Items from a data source
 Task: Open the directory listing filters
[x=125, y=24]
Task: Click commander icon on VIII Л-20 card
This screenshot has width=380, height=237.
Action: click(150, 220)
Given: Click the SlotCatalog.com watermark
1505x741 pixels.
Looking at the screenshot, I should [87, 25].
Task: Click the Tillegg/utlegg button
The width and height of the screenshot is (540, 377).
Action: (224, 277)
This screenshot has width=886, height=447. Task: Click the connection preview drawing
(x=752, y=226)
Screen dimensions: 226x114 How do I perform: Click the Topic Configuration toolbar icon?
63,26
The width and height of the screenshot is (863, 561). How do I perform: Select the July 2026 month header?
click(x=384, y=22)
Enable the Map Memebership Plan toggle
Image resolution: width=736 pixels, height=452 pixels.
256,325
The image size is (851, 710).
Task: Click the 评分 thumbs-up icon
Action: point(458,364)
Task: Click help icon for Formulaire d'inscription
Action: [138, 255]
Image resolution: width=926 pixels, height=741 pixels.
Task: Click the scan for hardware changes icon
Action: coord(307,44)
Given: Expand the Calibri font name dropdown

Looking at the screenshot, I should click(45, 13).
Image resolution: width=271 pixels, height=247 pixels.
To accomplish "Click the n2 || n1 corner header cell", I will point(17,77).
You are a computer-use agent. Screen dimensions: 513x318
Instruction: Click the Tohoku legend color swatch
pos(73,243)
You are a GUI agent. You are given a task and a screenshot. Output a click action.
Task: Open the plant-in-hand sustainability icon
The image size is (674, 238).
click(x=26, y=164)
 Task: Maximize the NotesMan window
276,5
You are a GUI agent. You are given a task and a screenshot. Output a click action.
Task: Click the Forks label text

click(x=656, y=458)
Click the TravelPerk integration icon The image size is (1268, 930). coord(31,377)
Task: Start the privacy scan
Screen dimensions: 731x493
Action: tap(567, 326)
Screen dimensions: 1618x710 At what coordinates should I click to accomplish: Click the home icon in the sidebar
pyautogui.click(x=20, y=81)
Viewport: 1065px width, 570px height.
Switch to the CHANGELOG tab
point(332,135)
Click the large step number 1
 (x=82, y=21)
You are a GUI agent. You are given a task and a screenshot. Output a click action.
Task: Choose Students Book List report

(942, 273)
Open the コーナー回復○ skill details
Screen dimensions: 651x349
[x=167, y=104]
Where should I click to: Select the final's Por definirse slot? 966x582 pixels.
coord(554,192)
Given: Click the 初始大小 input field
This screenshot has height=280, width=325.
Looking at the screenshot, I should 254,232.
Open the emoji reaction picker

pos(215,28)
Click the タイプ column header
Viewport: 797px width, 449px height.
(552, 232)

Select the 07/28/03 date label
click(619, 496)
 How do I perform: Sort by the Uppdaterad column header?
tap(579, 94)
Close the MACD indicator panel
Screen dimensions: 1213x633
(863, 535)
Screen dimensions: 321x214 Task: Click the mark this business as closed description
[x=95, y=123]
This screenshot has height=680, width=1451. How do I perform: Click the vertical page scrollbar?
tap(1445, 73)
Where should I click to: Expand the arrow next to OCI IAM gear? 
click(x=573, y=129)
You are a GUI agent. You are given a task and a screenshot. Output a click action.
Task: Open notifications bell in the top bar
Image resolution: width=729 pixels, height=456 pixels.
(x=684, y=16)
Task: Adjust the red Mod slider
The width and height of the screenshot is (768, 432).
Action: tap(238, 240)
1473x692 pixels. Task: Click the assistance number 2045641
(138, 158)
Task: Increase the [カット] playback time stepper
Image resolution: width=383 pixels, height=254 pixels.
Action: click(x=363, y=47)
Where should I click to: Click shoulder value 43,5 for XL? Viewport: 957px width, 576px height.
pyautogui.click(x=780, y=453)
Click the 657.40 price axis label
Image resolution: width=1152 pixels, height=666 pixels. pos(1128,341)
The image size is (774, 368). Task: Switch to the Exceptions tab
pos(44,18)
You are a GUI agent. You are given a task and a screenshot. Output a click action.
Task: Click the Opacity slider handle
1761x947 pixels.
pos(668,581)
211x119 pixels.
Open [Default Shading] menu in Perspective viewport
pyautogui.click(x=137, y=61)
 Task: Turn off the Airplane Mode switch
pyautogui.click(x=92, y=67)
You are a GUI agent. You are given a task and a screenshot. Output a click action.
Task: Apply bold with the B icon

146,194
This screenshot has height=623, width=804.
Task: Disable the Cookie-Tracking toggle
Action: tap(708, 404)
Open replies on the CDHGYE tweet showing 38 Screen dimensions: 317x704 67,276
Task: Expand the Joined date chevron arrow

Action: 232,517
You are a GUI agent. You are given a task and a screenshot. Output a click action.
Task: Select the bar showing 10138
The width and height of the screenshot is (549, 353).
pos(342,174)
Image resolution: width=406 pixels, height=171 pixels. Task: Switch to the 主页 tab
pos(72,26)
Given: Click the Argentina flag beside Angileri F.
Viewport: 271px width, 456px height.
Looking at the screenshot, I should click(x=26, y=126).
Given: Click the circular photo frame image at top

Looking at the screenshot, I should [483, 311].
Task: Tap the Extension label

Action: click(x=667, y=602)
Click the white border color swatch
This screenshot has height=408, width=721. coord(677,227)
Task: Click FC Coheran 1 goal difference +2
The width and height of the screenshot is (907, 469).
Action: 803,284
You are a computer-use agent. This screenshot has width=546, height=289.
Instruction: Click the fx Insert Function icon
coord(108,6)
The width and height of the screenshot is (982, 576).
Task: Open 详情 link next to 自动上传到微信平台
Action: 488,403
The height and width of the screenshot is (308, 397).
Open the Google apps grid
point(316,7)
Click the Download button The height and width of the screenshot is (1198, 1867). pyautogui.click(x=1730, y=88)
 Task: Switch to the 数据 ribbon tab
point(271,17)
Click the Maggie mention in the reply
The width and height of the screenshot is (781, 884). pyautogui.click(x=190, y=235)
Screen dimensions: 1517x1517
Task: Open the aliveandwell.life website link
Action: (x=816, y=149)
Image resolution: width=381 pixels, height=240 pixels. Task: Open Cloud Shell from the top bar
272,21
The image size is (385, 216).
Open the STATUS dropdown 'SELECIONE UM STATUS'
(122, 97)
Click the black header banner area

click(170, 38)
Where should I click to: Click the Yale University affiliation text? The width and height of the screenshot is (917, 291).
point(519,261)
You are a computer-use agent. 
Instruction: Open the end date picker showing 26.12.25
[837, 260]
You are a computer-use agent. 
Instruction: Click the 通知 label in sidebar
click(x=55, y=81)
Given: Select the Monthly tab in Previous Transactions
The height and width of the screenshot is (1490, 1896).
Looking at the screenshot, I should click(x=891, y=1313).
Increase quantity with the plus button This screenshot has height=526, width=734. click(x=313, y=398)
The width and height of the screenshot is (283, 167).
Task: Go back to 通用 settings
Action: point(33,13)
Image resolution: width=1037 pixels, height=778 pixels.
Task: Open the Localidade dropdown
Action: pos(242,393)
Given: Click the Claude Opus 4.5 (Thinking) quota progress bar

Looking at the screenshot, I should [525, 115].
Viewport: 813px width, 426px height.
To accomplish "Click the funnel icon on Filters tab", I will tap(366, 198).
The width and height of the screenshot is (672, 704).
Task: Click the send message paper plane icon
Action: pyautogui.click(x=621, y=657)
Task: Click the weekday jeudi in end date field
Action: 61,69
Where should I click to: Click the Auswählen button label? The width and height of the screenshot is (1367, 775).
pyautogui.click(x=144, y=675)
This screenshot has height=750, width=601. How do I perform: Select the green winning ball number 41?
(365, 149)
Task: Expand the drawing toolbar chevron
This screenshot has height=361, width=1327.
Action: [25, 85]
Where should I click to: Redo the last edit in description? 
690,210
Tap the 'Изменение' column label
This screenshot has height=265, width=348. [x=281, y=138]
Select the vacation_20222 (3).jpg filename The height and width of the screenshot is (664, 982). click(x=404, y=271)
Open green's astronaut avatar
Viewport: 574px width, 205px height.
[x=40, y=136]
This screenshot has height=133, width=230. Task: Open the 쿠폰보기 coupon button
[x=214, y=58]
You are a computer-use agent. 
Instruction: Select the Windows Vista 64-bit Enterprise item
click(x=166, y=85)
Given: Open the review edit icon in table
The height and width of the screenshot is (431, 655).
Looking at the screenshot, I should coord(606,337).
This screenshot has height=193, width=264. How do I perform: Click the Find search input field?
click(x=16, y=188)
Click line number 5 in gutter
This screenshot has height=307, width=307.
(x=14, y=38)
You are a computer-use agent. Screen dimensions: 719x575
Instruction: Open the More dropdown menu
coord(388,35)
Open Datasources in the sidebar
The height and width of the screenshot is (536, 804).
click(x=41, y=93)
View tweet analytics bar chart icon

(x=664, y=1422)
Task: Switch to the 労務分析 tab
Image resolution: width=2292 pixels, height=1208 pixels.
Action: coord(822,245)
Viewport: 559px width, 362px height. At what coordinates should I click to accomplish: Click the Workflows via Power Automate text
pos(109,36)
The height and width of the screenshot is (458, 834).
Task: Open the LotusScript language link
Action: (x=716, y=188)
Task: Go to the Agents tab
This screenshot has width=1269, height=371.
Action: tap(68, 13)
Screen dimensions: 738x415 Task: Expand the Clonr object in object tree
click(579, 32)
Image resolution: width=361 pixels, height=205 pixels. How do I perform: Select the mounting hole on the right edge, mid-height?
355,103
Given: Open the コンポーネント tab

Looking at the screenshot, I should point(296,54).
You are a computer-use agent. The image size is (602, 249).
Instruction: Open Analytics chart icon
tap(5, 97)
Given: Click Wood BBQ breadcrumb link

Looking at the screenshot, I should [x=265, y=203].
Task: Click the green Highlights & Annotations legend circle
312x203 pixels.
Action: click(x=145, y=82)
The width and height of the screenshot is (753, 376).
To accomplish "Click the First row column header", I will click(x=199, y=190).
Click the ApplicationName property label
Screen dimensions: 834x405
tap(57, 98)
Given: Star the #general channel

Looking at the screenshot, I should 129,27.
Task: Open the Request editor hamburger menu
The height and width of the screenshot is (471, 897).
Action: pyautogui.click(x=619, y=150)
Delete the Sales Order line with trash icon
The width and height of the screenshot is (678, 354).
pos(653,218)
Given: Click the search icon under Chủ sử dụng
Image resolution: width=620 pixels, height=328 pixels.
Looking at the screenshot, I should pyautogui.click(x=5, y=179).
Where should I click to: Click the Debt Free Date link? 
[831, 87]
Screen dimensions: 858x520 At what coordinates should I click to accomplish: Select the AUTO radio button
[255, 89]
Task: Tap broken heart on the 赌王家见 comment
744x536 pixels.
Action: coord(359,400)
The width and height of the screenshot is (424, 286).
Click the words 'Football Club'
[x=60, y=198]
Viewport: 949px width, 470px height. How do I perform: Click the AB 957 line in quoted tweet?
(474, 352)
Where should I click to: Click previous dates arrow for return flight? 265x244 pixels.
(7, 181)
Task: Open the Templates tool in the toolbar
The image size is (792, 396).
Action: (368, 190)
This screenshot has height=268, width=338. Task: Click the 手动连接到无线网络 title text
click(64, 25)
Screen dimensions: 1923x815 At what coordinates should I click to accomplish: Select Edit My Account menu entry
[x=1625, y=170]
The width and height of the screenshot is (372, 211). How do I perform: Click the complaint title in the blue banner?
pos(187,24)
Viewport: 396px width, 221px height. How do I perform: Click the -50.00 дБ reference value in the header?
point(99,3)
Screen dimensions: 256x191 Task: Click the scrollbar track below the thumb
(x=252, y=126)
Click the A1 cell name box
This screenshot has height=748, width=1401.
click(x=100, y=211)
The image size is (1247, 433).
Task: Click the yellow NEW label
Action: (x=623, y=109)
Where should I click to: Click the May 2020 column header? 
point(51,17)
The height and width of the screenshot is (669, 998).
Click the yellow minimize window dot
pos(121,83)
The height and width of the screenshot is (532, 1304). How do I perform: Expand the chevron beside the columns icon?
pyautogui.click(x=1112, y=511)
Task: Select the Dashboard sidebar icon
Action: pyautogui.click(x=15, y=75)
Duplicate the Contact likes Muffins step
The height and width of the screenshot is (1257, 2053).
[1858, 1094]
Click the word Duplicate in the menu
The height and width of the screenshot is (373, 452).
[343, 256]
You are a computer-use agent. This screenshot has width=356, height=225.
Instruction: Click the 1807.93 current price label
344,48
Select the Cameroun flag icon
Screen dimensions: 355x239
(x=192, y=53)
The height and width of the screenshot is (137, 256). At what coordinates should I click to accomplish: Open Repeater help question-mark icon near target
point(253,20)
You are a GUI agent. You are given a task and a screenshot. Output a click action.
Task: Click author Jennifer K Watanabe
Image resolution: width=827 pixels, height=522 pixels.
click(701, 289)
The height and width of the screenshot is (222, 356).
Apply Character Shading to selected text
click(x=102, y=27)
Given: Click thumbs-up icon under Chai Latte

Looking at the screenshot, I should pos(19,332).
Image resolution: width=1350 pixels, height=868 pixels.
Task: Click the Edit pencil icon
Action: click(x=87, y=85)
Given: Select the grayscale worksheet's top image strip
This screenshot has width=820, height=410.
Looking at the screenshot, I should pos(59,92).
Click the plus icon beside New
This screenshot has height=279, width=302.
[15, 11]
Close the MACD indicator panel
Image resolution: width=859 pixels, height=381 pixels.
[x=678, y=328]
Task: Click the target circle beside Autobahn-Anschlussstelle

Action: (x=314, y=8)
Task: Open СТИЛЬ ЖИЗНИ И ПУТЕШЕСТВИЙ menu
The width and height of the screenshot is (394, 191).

■ **Task item**:
Above this instruction are the records; retype exactly the lines from the one containing "The height and width of the screenshot is (532, 1304)." up to and including the one containing "Click the plus icon beside New".

■ **Task response**:
The height and width of the screenshot is (532, 1304). How do I perform: Expand the chevron beside the columns icon?
pyautogui.click(x=1112, y=511)
Task: Select the Dashboard sidebar icon
Action: pyautogui.click(x=15, y=75)
Duplicate the Contact likes Muffins step
The height and width of the screenshot is (1257, 2053).
[1858, 1094]
Click the word Duplicate in the menu
The height and width of the screenshot is (373, 452).
[343, 256]
You are a computer-use agent. This screenshot has width=356, height=225.
Instruction: Click the 1807.93 current price label
344,48
Select the Cameroun flag icon
Screen dimensions: 355x239
(x=192, y=53)
The height and width of the screenshot is (137, 256). At what coordinates should I click to accomplish: Open Repeater help question-mark icon near target
point(253,20)
You are a GUI agent. You are given a task and a screenshot. Output a click action.
Task: Click author Jennifer K Watanabe
Image resolution: width=827 pixels, height=522 pixels.
click(701, 289)
The height and width of the screenshot is (222, 356).
Apply Character Shading to selected text
click(x=102, y=27)
Given: Click thumbs-up icon under Chai Latte

Looking at the screenshot, I should pos(19,332).
Image resolution: width=1350 pixels, height=868 pixels.
Task: Click the Edit pencil icon
Action: click(x=87, y=85)
Given: Select the grayscale worksheet's top image strip
This screenshot has width=820, height=410.
Looking at the screenshot, I should pos(59,92).
Click the plus icon beside New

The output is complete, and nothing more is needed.